Installation and Setup¶
This section walks you through setting up Sparv on your computer, including any additional software you may need to fully utilize all of Sparv's analysis features.
Prerequisites¶
To install Sparv, you'll need a Unix-like environment (e.g. Linux, macOS or Windows Subsystem for Linux) with Python 3.10 or later.
Note
While most Sparv features may work in a Windows environment, Sparv is not regularly tested on Windows, so compatibility is not guaranteed. Feel free to report any issues you encounter.
Installing Sparv¶
Sparv is available on PyPI and can be installed via pip or pipx. We recommend using pipx, as it installs Sparv in an isolated environment but allows it to be run from any location.
Begin by installing pipx:
python3 -m pip install --user pipx
python3 -m pipx ensurepath
Then, install Sparv:
pipx install sparv
To verify that Sparv was installed successfully, run the command sparv
. You should see the Sparv help information
displayed.
Note
If pipx stops working after a Python upgrade, try running pipx reinstall-all
. If that fails, you may need to
manually delete pipx's local environment directory (usually ~/.local/pipx
) and reinstall Sparv.
Setting Up Sparv¶
Sparv Data Directory¶
Sparv requires a dedicated directory to store language models and configuration files. This is called the
Sparv data directory. Run sparv setup
to choose this directory, which will also populate it with default
configurations and presets.
Tip
For a non-interactive setup (e.g. in a Docker container), you can use the --dir
flag to specify the data directory
path and perform the setup in one command:
sparv setup --dir /path/to/sparv-data
Tip
Instead of (or in addition to) setting the data directory path using sparv setup
, you can use the environment
variable SPARV_DATADIR
. This overrides any path you may have previously configured using the setup process. This is
useful if you want to have multiple Sparv installations with different data directories on the same machine. Note that
you still have to run the setup
command at least once to populate the selected directory, even when using the
environment variable.
Optional: Pre-build Models¶
Sparv will automatically download and build the models needed for the analyses you want to perform. Optionally, you can also pre-build the models to speed up the annotation of your first corpus. This step is not required, and unless you have a specific reason to do so, we recommend skipping it, as it may download models that you won't use.

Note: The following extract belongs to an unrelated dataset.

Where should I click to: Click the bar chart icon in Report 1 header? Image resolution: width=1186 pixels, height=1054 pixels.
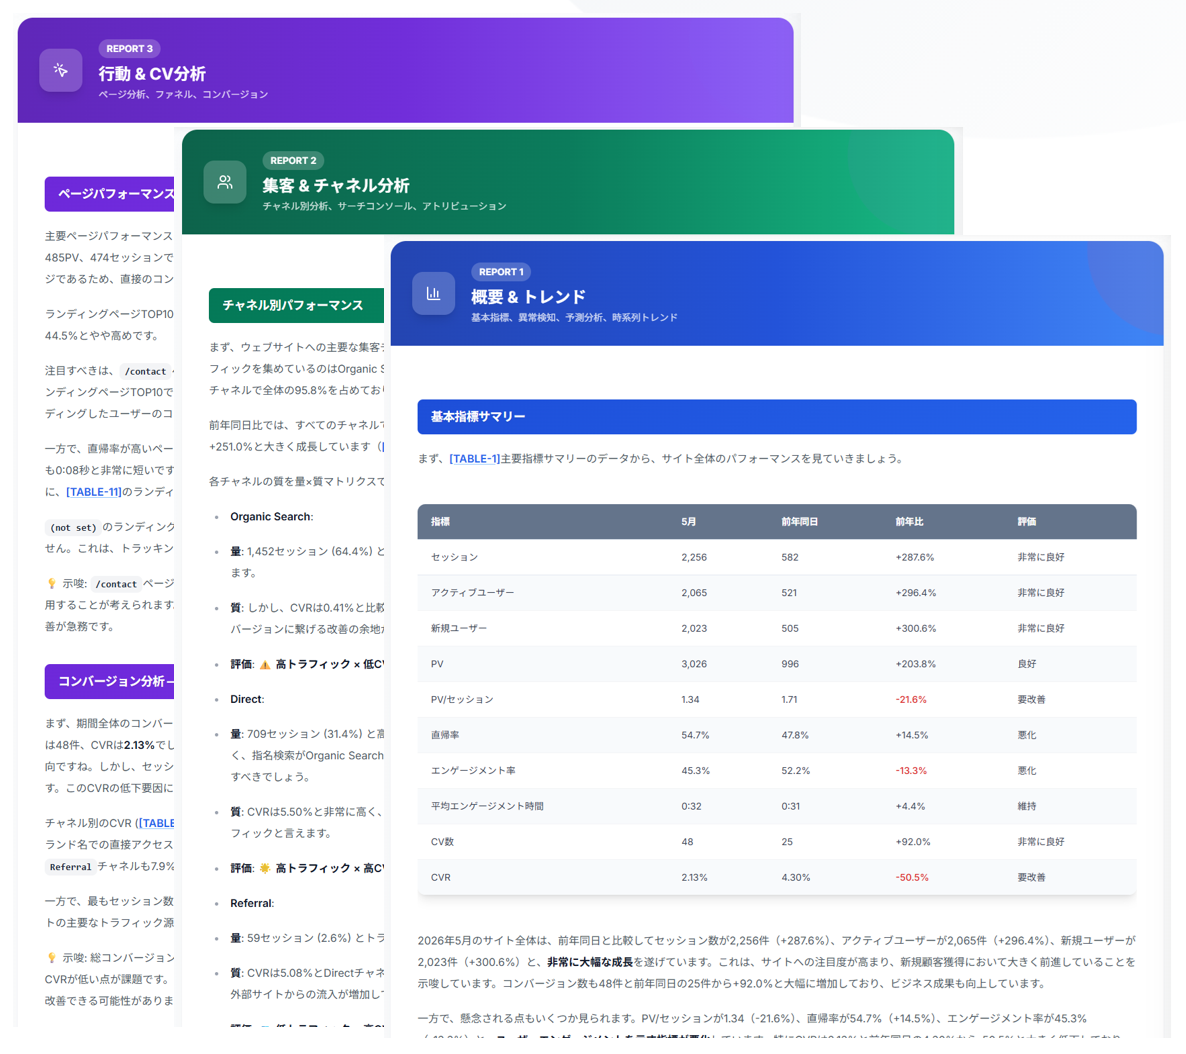click(433, 294)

To pre-build the models, use the following command:
sparv build-models --all
If you run this command in a directory without a corpus config, you need to specify the
language for which the models should be built. Use the --language
flag followed by the three-letter language code (you
can use the sparv languages
command to see a list of available languages and their codes). For example, to build all
Swedish models, run:
sparv build-models --all --language swe
Installing Additional Third-party Software¶
Sparv can be used together with several plugins and third-party software. The installation of the software listed below is optional and depends on the analyses you wish to perform with Sparv. Please note that different licenses may apply to different software.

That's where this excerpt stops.